Note that ZoomedLayoutScheme
needs to know the world extent, which
it gets from the CRS, in order to build the TMS pyramid layout. This
will likely cause resampling of input rasters to match the resolution of
the TMS levels.
On other hand FloatingLayoutScheme
will discover the native
resolution and extent and partition it by given tile size without
resampling.
User-Defined Layout¶
You may bypass the layout scheme logic by providing layoutExtent
and
either a tileLayout
or a cellSize
and tileSize
to fully
define the layout and start the tiling process. The user may optionally
specify an output cellType
as well (default case uses the input
cellType
).
Reprojection¶
spark-pipeline
project supports two methods of reprojection: buffered
and per-tile
. They provide a trade-off between accuracy and
flexibility.
Buffered reprojection method is able to sample pixels past the tile boundaries by performing a neighborhood join. This method is the default and produces the best results. However it requires that all of the source tiles share the same CRS.

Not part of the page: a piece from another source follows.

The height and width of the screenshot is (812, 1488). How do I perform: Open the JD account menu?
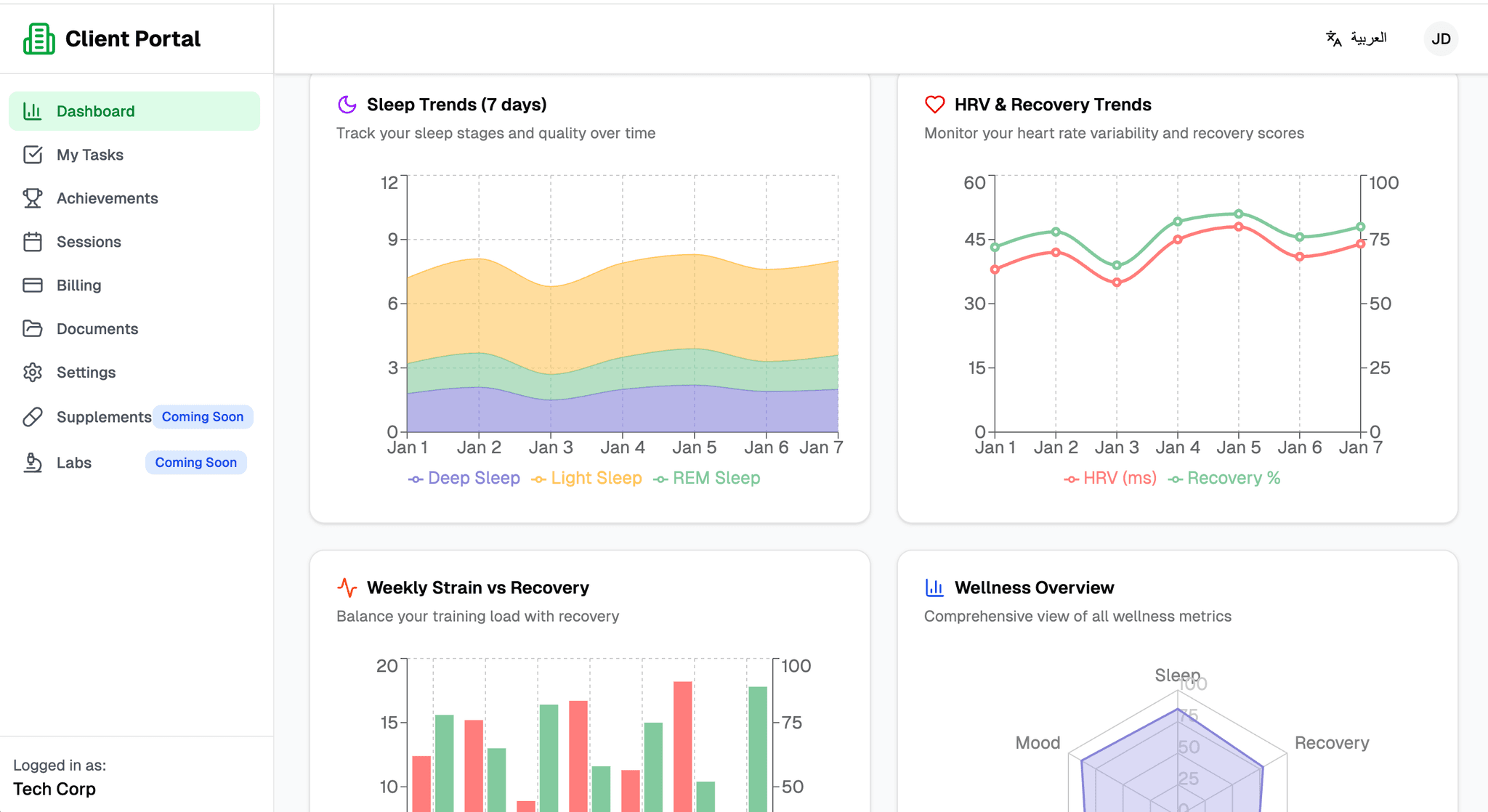pos(1440,38)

Per tile reproject method can not consider pixels past the individual
tile boundaries, even if they exist elsewhere in the dataset. Any pixels
past the tile boundaries will be as NODATA
when interpolating. This
restriction allows for source tiles to have a different projections per
tile. This is an effective way to unify the projections for instance
when projection from multiple UTM projections to WebMercator.